挑选基准值：从序列中选出一个元素，作为基准（pivot）
分割：所有比基准值小的元素放在基准前面，所有比基准值大的元素放在基准后面（与基准值相等的可以放到任何一边）
递归排序子序列：递归地将小于基准值元素的子序列和大于基准值的子序列进行排序

递归/非递归实现

递归实现

void quicksort(int[] arr,int left,int right){
    if(left >= right) return;
    int tmp = arr[left],l = left,r = right;
    while(l<r){
        while(l<r && tmp<=arr[r]) r--;
        arr[l] = arr[r];
        while(l<r && tmp>=arr[l]) l++;
        arr[r] = arr[l];
    }
    arr[l] = tmp;
    quicksort(arr,left,l-1);
    quicksort(arr,l+1,right);
}

非递归实现

非递归借用栈实现，栈中存放的是待排序区间的左右坐标。

void quickSort(int[] arr,int left,int right) {
    Deque<Integer> s = new ArrayDeque<>();
    s.push(left);
    s.push(right);
    while(!s.isEmpty()) {
        int rindex = s.poll(),lindex = s.poll();
        int l = lindex,r = rindex;
        int tmp = arr[l];
        while(l<r&&arr[r]>=tmp) r--;
        arr[l] = arr[r];
        while(l<r&&arr[l]<=tmp) l++;
        arr[r] = arr[l];
        arr[l] = tmp;
        if(l-1>lindex) {
            s.push(lindex);
            s.push(l-1);
        }
        if(l+1<rindex) {
            s.push(l+1);
            s.push(rindex);
        }
    }
}

快排实现稳定排序

快排是一种不稳定的排序，因为每次交换的过程中可能导致相等值的前后顺序改变。

为了实现稳定排序，可以使用一个辅助数组，从前往后把小于基准数的放进辅助数组，再把基准数放进去，然后再遍历一遍把大于等于基准数的放进辅助数组，避免交换操作就可以稳定了。
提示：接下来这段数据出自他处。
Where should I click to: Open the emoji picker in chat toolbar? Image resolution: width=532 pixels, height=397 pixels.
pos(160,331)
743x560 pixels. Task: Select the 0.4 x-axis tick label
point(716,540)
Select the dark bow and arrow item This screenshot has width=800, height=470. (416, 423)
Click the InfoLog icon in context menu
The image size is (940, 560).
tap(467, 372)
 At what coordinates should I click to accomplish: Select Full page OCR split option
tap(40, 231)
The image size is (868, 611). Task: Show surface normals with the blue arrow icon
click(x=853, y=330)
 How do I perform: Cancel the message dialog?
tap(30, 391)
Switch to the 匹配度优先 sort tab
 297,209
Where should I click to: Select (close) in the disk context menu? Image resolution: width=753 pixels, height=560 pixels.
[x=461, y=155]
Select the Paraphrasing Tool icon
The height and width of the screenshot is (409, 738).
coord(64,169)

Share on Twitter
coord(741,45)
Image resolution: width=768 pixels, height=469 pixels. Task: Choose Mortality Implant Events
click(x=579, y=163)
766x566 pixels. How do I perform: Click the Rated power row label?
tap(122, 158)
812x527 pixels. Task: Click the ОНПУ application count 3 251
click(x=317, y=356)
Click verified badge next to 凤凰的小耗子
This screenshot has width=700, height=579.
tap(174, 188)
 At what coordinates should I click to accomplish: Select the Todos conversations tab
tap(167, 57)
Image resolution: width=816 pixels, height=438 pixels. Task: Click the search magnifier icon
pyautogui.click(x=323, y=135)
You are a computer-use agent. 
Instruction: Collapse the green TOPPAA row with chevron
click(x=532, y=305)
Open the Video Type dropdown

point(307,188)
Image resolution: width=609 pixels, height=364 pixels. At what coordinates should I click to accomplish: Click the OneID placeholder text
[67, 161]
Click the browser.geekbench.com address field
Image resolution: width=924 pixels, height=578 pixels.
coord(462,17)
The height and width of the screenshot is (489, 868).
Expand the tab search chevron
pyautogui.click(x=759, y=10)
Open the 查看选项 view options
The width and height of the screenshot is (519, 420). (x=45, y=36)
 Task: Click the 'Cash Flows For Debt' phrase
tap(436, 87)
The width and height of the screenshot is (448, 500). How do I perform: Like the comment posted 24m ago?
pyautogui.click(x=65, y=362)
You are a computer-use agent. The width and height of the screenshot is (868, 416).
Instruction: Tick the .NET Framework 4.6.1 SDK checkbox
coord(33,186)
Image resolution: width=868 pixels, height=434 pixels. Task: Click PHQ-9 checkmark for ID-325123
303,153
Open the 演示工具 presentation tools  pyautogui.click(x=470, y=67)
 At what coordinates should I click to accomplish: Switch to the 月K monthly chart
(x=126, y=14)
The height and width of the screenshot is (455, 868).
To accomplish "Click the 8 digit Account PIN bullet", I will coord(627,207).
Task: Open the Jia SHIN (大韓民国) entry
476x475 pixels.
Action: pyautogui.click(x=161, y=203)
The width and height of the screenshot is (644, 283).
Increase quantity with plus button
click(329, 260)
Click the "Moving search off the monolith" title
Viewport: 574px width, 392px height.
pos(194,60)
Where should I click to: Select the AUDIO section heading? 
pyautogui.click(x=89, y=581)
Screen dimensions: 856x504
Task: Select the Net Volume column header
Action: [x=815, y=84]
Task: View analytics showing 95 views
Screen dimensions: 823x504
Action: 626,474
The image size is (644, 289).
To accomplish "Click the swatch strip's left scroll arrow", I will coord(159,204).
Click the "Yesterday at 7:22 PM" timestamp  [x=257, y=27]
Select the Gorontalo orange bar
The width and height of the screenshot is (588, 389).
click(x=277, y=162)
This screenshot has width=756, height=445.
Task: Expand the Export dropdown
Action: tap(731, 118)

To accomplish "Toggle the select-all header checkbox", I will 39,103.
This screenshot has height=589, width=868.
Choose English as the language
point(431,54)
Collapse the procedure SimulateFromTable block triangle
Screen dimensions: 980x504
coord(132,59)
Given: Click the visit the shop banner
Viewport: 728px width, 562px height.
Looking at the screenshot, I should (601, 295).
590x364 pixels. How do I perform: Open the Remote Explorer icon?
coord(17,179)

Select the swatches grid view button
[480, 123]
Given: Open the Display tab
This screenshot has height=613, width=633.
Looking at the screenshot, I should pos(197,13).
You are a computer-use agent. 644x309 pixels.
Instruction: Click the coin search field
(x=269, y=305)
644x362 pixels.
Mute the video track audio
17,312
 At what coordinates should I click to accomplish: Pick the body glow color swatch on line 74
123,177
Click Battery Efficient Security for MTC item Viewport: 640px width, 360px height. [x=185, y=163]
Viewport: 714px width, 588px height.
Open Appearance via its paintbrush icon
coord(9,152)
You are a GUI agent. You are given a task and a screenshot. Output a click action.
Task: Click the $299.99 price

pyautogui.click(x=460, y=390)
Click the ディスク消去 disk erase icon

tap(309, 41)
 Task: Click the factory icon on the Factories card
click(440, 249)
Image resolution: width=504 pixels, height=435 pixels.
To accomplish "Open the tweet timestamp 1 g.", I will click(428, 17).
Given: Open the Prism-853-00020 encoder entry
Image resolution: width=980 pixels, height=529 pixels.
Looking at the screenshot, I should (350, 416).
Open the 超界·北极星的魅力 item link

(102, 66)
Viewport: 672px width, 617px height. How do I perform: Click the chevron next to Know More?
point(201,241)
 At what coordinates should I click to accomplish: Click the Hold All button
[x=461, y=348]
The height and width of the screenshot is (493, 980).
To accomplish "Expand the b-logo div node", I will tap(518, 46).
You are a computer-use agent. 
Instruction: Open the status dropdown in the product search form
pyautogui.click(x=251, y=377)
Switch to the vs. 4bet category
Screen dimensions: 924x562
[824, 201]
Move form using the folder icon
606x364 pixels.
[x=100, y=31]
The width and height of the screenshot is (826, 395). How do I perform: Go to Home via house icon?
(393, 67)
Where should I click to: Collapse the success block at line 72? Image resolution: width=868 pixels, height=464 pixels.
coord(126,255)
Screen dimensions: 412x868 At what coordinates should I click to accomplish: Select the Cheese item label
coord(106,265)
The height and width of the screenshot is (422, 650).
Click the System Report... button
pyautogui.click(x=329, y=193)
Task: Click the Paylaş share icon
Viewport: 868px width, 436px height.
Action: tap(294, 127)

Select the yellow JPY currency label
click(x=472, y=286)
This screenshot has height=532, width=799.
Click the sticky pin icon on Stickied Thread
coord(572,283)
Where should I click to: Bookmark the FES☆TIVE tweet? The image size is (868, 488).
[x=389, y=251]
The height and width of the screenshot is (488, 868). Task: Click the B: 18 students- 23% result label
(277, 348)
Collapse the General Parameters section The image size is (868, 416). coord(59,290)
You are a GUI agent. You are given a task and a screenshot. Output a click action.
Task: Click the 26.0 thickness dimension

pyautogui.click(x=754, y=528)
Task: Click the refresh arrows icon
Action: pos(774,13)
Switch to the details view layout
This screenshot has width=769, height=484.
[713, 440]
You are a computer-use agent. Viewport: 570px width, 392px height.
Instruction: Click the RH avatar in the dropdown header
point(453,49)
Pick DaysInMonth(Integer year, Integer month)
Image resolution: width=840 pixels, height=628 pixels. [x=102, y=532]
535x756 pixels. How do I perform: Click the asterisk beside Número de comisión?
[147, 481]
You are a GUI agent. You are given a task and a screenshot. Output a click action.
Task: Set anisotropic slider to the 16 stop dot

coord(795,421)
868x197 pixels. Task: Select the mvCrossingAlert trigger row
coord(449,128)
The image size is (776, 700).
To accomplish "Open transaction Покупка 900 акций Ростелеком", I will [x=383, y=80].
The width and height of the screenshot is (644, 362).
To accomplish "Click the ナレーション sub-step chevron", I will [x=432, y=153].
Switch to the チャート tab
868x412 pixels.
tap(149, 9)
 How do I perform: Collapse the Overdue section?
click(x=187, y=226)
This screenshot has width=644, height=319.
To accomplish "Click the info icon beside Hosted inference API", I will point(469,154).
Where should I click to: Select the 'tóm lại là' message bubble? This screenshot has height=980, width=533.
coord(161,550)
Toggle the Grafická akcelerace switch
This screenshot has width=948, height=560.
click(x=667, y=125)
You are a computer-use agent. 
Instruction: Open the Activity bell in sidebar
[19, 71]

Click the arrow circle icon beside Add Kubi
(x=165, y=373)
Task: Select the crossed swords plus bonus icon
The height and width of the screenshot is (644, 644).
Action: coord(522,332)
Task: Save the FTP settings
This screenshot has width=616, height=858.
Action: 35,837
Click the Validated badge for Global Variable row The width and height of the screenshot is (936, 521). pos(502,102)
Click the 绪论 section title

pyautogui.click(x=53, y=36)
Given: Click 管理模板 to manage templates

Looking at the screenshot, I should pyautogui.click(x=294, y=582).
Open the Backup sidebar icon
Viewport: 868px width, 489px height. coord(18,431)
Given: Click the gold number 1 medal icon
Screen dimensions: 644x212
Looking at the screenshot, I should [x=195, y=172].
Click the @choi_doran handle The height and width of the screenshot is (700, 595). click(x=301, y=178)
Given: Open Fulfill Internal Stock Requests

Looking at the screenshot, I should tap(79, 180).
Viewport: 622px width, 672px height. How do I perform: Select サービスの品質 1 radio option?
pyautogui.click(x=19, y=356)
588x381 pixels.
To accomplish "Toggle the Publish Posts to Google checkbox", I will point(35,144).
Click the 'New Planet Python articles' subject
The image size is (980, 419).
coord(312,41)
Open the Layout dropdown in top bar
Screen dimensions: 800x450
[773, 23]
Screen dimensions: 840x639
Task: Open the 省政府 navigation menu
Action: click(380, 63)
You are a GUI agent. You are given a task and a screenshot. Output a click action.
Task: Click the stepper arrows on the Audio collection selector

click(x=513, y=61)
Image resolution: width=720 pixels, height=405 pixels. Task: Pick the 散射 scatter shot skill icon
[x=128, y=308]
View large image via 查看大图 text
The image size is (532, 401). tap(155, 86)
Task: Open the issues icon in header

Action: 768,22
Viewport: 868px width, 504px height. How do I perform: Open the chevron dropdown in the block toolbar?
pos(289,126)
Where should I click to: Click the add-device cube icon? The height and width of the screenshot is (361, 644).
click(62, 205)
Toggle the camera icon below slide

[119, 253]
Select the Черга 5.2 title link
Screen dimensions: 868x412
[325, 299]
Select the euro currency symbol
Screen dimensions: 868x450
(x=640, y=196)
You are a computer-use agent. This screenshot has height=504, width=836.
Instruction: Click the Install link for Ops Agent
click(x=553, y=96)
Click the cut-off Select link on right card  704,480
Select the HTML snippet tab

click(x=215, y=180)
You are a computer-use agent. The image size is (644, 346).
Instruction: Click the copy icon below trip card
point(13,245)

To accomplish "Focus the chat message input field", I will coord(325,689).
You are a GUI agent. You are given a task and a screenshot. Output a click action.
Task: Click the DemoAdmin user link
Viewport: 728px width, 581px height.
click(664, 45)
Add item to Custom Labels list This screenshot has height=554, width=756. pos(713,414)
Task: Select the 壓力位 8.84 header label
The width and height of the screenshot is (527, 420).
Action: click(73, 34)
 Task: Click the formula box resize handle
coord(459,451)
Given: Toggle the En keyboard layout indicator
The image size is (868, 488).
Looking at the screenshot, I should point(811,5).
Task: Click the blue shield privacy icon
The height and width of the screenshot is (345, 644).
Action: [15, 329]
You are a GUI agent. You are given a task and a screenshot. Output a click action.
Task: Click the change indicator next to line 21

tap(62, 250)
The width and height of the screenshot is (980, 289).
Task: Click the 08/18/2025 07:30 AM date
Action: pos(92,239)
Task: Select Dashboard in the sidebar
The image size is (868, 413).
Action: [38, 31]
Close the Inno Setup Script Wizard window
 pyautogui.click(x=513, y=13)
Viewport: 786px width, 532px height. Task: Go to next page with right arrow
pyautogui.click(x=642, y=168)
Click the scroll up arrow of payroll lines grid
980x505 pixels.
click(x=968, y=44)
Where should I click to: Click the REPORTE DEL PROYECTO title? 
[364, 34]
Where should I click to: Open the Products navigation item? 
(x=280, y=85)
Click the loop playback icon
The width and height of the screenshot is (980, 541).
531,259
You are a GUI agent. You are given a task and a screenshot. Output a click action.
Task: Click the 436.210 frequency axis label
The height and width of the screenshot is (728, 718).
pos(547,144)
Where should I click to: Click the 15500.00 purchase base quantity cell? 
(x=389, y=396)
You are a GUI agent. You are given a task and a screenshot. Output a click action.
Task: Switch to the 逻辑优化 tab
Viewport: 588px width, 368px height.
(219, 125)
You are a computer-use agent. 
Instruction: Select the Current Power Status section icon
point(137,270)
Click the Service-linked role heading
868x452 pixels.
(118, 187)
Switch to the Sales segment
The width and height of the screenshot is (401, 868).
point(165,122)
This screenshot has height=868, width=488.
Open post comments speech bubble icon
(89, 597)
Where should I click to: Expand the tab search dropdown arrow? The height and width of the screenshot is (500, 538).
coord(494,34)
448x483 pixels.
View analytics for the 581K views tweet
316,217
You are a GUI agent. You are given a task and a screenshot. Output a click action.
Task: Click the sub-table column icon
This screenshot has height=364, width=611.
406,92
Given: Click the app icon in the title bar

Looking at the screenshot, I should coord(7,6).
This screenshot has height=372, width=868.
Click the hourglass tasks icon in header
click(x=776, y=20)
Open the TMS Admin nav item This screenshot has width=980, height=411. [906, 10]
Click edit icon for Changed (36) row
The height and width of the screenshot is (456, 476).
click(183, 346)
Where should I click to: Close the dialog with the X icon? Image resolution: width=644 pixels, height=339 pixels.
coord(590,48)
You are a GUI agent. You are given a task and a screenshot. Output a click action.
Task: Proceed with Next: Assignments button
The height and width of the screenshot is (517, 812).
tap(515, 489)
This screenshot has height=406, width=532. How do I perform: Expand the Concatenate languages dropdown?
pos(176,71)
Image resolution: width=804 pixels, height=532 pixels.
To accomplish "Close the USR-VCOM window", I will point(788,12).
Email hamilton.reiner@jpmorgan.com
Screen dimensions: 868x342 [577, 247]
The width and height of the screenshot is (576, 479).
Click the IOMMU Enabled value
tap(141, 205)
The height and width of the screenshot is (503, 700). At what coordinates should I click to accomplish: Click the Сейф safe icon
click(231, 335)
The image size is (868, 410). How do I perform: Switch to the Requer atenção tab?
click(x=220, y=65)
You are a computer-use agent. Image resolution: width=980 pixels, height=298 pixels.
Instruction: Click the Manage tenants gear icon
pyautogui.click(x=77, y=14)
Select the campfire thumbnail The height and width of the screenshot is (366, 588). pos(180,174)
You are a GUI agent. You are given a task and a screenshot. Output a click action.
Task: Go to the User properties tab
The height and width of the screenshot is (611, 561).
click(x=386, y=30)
这种增加额外空间的方式虽然可以实现稳定排序，但是已经不是严格意义的快速排序了。

void quicksort(int[] arr,int left,int right){
    if(left>=right) return;
    int len = right-left+1;
    int[] tmp = new int[len];
    int target = arr[left];
    int cnt = 0,mid = 0;
    for(int i=left+1;i<=right;i++){
        if(arr[i]<target) tmp[cnt++] = arr[i];
    }
    tmp[cnt++] = target;
    mid = left+cnt-1;
    for(int i=left+1;i<=right;i++){
        if(arr[i]>=target) tmp[cnt++] = arr[i];
    }
    for(int i=left;i<=right;i++){
        arr[i] = tmp[i-left];
    }
    quicksort(arr,left,mid-1);
    quicksort(arr,mid+1,right);
}

时间复杂度推导

快排涉及到递归调用，递归调用的通用时间复杂度公式是T(n) = aT(n/b) + f(n)，其中a，b是常数，a可以理解为每次分割成几部分，n/b可以理解为子部分分割后的大小，f(n)是每次递归调用需要额外的计算执行时间。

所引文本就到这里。